Why recycle TV chiefs? Look to SEO gurus for CEO jobs
Tuesday, October 27, 2009 | Posted by: Fiona Cullinan
Categories:
Media sector
| Tags: Alex Connock,
entrepreneurs,
media,
Ten Alps,
Manchester United,
ITV,
Channel 4,
SEO,
Audi,
Real Madrid,
Michael Mann,
Miami Vice,
search engine optimizers,
content producers,
Entrepreneur’s Diary
Alex Connock, CEO, Ten Alps: On Saturday night we went to a Manchester United party – held in a golf club. It was quite like a normal golf club party any time from 1950 onwards, in that there were a lot of rich men making polite conversation, a glass of bubbly in hand and a dressed-up woman on their arm.
The only differences were that these guys were in their mid-20s for the most part, the music was far louder, and the cars outside would have been perfect set-dressing for Michael Mann’s Miami Vice If there is any spec upgrade you can get to an Audi that wasn’t there that night, I’d be amazed.

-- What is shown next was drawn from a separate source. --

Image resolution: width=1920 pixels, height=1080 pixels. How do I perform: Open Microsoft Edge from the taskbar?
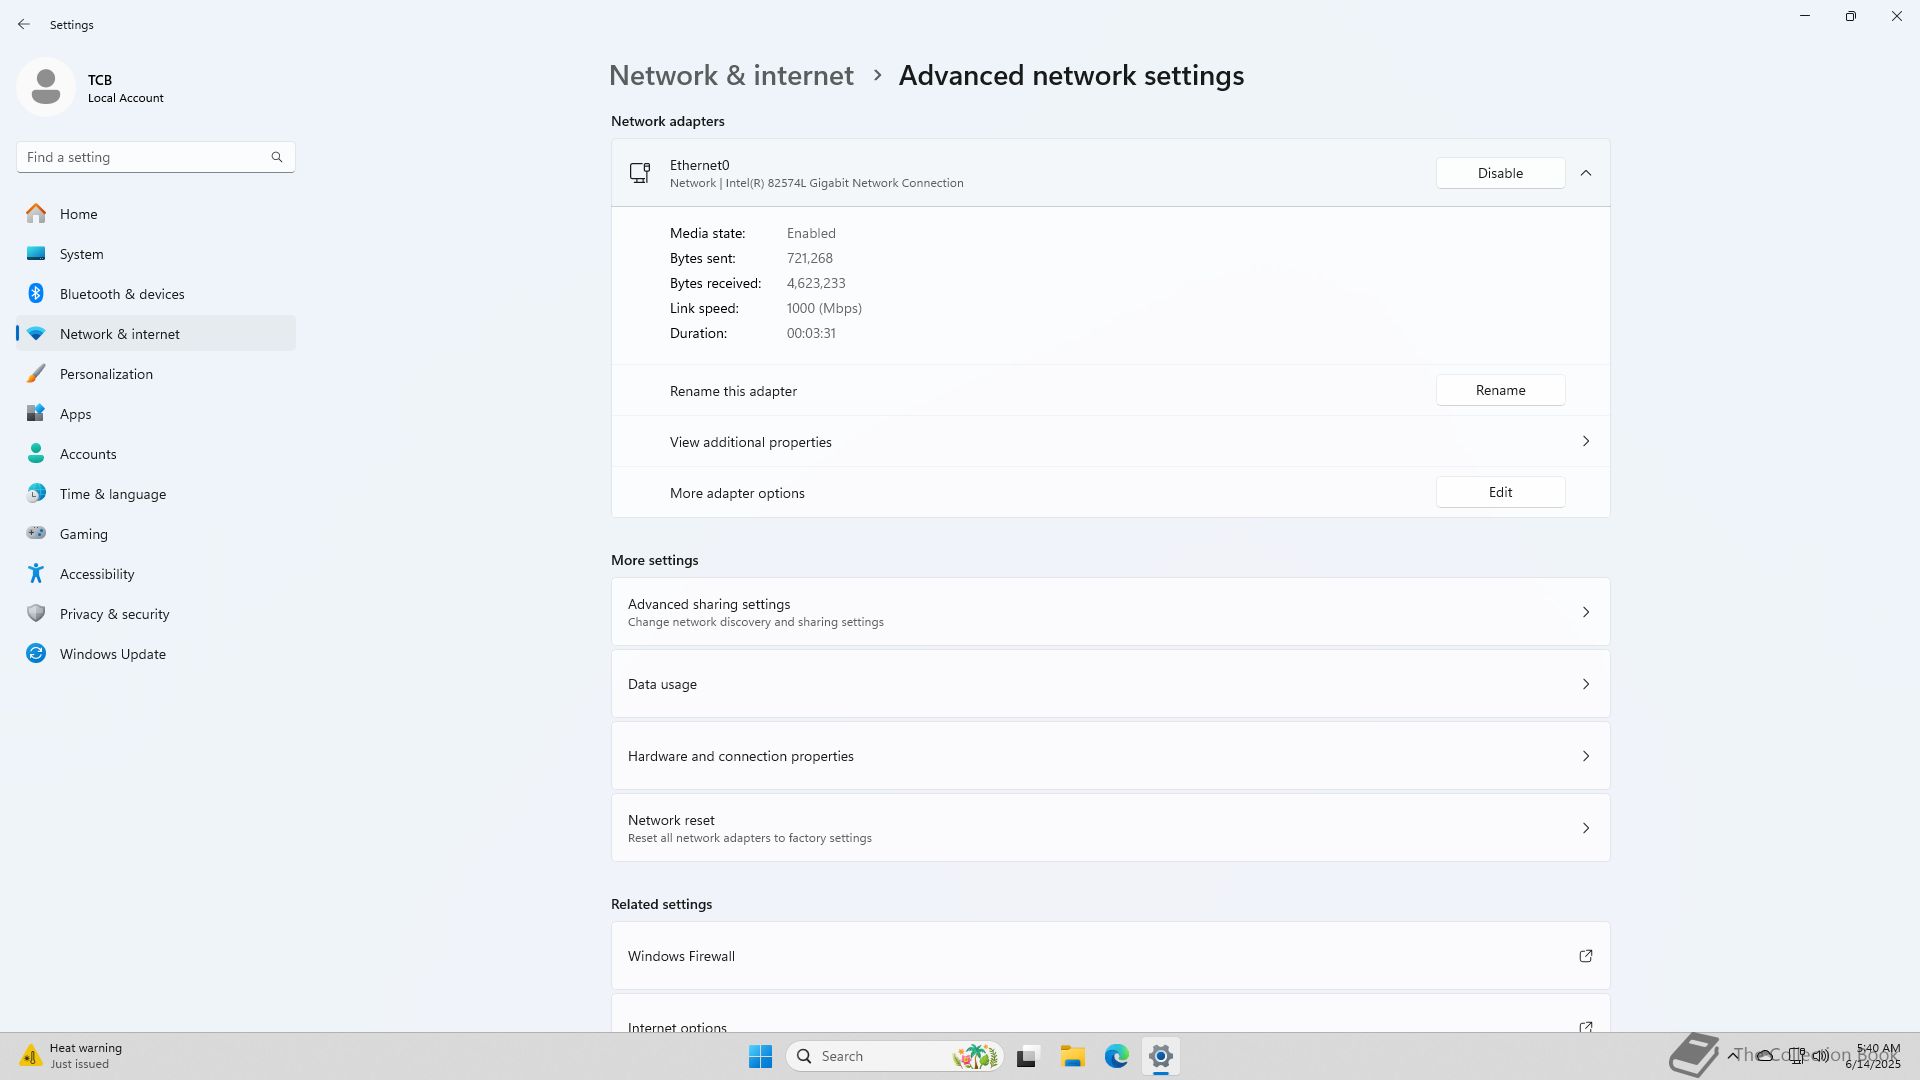click(x=1116, y=1056)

But funnily enough, one Man United player told me no one actually talks about cars at the club. That’s because when everyone can afford anything on sale for well under a month’s wages, the social niceties of infinitesimal gradations in executive vehicle, so fundamental to the normal staff car park – ‘It’s an A6 Le Mans edition!’ – just cease to be relevant. What they talk about is… football. And who can blame them, because that’s what everyone else in Cheshire talks about, too.
Wrong kind of search for ITV and C4 chief execs
High-paid executives of a different kind are being sought in TV-land, however: Channel 4 and ITV each need a new chief exec and chairman.
In our business, that’s like Man United and Real Madrid simultaneously having vacancies for their entire strike force. But sadly, in TV there are all too few galácticos to go around. The same characters are recycled, like substitutions when there is no one on the bench.
Perhaps bemusing is a good word for how the executive search has gone at ITV.
They seemed to have had a willing preferred candidate before the search started, and then not made a deal with him at the end – and they seem to have conducted the entire process in public.
But in any case, there is a bigger issue. Maybe these media companies have been doing the wrong kind of search. Should they be searching for search engine optimisers (or SEOs) instead?
SEO now defining factor of business success
Content producers are spending their money on high-level SEOs because these days, in pretty much every product a media company ever makes, the position where the product comes on the search engines is the defining factor of business success.
Want your clip viewed on YouTube? Search optimise it.
Want your e-book to come up when someone wants business information on how to build a power station? SEO it.
Need to sell tickets to your concert? You guessed.
The rise and rise of the search result
The defining media outlet of our age is rapidly becoming the search result itself – Bing, Google News, the BBC search, the Autonomy-powered search within our own Teachers TV.
So non-linear and particular is becoming much of the customers’ media usage that to help them find the content at all is the overwhelming marketing priority – and that means search.
I predict that over the next year or two, many media groups will not only buy or start their own SEO companies, but one of them will actually appoint an SEO guru to the top job.